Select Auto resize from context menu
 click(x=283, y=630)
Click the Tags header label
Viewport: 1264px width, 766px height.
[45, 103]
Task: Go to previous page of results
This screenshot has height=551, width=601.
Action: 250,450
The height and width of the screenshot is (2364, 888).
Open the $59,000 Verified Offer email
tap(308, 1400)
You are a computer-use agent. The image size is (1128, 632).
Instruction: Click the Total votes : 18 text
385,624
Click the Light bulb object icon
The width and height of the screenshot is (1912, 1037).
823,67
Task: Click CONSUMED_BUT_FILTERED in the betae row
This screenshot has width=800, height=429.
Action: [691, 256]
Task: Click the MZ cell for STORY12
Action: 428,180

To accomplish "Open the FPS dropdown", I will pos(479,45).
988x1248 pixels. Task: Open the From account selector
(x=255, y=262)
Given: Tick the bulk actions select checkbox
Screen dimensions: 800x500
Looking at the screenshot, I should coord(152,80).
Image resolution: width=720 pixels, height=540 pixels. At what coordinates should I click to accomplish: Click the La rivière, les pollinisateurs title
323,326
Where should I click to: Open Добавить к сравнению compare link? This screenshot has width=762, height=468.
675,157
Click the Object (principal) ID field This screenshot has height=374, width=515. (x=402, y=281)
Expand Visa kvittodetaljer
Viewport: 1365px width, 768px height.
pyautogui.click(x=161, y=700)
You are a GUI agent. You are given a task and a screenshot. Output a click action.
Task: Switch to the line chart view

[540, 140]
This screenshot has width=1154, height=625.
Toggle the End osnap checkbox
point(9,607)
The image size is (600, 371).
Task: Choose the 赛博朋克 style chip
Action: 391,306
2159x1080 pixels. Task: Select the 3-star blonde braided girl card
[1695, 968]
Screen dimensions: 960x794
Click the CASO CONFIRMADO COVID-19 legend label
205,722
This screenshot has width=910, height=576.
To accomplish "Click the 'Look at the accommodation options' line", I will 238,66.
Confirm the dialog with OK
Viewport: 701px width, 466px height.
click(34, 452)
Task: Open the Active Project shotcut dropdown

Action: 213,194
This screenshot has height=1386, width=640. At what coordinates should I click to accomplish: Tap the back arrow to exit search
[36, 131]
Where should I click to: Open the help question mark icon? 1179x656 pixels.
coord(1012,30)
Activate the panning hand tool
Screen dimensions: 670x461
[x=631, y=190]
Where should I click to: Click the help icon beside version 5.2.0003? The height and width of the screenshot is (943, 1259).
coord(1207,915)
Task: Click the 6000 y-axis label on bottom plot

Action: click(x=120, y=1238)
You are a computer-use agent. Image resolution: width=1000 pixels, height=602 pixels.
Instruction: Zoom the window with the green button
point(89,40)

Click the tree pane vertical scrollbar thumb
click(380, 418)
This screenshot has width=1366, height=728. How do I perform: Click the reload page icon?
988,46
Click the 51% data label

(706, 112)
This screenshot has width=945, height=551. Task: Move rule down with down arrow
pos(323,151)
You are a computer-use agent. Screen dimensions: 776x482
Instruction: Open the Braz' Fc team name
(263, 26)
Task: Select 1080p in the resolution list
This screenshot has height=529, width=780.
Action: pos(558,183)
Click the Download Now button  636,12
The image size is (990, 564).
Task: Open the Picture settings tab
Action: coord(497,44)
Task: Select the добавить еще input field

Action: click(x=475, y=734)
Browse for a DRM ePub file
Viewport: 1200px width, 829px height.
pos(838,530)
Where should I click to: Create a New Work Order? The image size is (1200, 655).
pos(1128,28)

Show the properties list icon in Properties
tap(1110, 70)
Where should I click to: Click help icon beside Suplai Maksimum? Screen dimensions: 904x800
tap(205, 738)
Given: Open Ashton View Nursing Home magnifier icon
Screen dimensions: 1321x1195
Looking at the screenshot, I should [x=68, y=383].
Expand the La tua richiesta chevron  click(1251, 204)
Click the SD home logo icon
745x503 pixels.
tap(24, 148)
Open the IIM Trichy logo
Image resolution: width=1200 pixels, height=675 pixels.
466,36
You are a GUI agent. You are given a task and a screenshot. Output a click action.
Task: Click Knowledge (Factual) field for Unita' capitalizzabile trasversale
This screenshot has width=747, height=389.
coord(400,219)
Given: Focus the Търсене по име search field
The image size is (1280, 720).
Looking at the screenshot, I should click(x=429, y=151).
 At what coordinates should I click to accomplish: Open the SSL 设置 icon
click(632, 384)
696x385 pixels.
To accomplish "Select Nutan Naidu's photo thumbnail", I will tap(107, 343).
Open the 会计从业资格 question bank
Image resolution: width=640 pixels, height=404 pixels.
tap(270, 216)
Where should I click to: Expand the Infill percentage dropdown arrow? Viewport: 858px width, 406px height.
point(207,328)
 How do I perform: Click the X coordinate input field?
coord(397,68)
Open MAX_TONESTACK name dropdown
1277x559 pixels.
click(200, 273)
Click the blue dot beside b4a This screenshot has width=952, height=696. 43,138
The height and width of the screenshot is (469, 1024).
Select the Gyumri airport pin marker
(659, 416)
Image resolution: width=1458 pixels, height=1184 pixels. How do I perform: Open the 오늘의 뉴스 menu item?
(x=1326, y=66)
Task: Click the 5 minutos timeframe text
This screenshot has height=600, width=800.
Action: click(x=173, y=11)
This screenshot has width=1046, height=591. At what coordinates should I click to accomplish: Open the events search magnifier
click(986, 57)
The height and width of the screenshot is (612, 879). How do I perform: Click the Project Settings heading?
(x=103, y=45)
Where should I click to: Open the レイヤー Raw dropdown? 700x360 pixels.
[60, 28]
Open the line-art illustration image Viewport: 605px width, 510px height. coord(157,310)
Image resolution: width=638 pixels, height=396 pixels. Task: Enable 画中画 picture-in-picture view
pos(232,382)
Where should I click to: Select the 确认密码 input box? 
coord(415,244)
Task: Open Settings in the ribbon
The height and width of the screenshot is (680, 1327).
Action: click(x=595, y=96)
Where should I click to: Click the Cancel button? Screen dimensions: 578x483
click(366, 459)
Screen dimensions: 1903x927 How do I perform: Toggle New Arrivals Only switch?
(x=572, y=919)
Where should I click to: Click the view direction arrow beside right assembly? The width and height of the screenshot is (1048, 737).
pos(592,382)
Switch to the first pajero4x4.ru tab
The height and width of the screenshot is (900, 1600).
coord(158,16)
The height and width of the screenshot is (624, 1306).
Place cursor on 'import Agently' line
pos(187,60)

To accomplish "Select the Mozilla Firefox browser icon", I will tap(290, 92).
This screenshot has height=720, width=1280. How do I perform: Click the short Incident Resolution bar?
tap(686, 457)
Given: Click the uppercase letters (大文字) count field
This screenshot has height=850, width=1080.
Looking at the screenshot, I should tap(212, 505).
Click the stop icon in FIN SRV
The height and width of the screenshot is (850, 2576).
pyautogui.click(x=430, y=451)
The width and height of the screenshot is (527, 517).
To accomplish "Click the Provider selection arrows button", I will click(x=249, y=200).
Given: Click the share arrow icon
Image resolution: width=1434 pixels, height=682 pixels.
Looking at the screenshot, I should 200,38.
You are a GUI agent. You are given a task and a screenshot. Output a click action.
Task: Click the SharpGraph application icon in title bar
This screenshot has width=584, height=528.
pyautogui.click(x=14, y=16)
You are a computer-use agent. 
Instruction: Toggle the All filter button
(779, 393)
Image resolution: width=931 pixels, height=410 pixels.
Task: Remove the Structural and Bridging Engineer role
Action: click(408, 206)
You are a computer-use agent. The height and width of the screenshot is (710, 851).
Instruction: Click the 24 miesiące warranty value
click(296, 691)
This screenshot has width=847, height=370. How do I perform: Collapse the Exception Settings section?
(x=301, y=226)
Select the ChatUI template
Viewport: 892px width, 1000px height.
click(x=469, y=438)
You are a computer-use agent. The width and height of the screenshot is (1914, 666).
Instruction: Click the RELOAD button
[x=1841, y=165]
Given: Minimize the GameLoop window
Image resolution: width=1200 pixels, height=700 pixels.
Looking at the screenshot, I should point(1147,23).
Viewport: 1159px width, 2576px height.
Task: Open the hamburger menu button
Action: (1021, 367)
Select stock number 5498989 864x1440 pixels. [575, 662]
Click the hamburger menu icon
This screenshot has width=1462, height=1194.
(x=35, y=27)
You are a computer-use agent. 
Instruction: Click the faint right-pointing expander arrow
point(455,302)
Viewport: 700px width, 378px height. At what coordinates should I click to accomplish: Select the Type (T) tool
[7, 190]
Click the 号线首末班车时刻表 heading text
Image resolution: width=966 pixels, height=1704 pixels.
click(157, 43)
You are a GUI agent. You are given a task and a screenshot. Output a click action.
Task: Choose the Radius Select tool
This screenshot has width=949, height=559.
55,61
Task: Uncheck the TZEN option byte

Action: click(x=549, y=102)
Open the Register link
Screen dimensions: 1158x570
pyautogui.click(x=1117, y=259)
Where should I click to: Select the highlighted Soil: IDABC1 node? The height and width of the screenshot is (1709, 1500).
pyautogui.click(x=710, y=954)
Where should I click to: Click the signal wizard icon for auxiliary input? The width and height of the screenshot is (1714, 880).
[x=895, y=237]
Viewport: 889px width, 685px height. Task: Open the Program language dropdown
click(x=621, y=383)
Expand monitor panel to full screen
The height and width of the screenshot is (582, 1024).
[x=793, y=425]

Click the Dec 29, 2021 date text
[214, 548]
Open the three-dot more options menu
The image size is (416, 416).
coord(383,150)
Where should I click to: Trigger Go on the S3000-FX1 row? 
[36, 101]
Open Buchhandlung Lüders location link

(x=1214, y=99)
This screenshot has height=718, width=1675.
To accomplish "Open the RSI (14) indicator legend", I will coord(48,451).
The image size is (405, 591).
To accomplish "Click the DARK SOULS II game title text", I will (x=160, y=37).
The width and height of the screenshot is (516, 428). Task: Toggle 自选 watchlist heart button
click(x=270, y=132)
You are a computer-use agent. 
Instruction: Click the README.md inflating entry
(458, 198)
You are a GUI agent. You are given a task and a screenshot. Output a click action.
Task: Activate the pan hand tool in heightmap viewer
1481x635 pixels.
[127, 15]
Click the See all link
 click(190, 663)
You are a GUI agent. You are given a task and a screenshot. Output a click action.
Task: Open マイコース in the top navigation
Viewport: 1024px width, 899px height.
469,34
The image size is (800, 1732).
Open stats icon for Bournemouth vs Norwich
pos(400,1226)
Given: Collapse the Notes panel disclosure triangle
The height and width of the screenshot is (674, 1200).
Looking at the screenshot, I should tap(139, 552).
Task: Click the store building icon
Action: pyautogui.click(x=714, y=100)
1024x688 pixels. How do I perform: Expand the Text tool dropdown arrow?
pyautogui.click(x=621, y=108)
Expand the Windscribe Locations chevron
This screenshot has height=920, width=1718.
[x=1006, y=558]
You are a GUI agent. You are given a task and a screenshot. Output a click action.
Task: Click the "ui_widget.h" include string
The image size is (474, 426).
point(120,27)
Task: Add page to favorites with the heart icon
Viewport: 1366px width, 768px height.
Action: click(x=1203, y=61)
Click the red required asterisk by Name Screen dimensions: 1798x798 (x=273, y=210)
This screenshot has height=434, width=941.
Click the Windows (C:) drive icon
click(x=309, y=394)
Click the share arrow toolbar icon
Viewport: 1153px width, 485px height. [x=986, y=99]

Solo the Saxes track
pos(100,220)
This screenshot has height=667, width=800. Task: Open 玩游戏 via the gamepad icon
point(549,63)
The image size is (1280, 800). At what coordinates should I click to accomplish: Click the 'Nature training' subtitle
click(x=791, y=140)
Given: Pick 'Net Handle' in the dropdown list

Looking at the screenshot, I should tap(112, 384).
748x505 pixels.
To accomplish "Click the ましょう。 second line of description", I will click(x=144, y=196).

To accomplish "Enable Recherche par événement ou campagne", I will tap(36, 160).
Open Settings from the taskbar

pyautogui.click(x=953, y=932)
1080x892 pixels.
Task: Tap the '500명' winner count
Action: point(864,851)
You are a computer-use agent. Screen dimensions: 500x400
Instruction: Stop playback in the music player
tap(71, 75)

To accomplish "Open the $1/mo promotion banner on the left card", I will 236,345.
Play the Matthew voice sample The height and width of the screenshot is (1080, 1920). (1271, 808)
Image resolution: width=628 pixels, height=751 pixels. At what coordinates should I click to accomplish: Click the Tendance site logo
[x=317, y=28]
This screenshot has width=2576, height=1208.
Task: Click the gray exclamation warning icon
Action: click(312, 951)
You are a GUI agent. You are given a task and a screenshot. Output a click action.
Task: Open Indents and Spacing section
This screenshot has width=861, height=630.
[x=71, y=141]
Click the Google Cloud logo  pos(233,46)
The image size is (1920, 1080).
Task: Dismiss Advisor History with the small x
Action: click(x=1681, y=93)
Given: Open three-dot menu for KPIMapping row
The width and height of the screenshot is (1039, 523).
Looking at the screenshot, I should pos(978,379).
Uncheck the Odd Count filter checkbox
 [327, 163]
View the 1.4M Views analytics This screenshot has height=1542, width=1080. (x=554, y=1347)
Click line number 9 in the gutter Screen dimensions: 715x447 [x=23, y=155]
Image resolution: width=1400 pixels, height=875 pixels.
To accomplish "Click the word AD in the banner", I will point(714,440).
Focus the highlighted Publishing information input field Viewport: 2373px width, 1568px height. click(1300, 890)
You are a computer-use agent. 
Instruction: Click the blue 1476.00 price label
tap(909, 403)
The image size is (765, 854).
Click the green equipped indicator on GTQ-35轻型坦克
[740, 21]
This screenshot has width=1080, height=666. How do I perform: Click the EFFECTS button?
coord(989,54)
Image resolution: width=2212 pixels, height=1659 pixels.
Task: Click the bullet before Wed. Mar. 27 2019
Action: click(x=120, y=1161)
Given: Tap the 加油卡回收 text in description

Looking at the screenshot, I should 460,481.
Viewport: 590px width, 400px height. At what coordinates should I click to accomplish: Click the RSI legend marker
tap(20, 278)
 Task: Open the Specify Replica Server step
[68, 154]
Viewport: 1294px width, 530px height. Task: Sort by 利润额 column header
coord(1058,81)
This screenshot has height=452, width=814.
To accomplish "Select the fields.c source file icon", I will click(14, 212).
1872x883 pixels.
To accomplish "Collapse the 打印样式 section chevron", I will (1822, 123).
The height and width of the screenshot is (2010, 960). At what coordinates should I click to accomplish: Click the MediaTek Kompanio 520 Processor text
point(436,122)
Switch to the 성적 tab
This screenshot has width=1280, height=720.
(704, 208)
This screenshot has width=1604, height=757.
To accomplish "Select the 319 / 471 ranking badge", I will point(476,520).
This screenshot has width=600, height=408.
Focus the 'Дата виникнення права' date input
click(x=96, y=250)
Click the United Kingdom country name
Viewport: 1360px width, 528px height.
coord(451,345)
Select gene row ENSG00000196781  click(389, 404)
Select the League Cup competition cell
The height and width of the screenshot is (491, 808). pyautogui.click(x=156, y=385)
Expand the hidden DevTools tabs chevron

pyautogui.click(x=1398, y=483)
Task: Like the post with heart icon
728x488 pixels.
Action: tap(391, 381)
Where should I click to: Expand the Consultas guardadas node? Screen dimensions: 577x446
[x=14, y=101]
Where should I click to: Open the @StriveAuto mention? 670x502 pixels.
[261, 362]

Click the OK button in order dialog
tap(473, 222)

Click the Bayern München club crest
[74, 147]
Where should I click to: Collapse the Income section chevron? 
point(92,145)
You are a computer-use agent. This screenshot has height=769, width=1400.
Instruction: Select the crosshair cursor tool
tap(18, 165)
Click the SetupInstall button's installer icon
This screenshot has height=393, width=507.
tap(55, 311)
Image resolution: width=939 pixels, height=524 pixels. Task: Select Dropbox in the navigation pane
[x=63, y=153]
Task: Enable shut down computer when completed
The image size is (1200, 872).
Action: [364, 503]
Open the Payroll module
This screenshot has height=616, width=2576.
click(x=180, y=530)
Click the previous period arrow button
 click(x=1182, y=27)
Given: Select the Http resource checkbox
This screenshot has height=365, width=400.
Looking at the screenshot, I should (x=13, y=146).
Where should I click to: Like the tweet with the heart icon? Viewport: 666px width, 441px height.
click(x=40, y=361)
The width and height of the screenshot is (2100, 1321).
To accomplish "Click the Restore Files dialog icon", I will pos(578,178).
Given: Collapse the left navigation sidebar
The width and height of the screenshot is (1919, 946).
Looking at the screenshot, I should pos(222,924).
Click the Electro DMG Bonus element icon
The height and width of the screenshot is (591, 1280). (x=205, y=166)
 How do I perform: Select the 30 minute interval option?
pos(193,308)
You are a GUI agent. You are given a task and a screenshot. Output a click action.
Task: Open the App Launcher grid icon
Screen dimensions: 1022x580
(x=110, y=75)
——
Exercise goal: Repeat word for word the lines above that run from the line containing "The image size is (416, 416)." through the line containing "Task: Open マイコース in the top navigation", both ends included, and nothing else.

Output of the exercise:
The image size is (416, 416).
coord(383,150)
Where should I click to: Trigger Go on the S3000-FX1 row? 
[36, 101]
Open Buchhandlung Lüders location link

(x=1214, y=99)
This screenshot has height=718, width=1675.
To accomplish "Open the RSI (14) indicator legend", I will coord(48,451).
The image size is (405, 591).
To accomplish "Click the DARK SOULS II game title text", I will (x=160, y=37).
The width and height of the screenshot is (516, 428). Task: Toggle 自选 watchlist heart button
click(x=270, y=132)
You are a computer-use agent. 
Instruction: Click the README.md inflating entry
(458, 198)
You are a GUI agent. You are given a task and a screenshot. Output a click action.
Task: Activate the pan hand tool in heightmap viewer
1481x635 pixels.
[127, 15]
Click the See all link
 click(190, 663)
You are a GUI agent. You are given a task and a screenshot. Output a click action.
Task: Open マイコース in the top navigation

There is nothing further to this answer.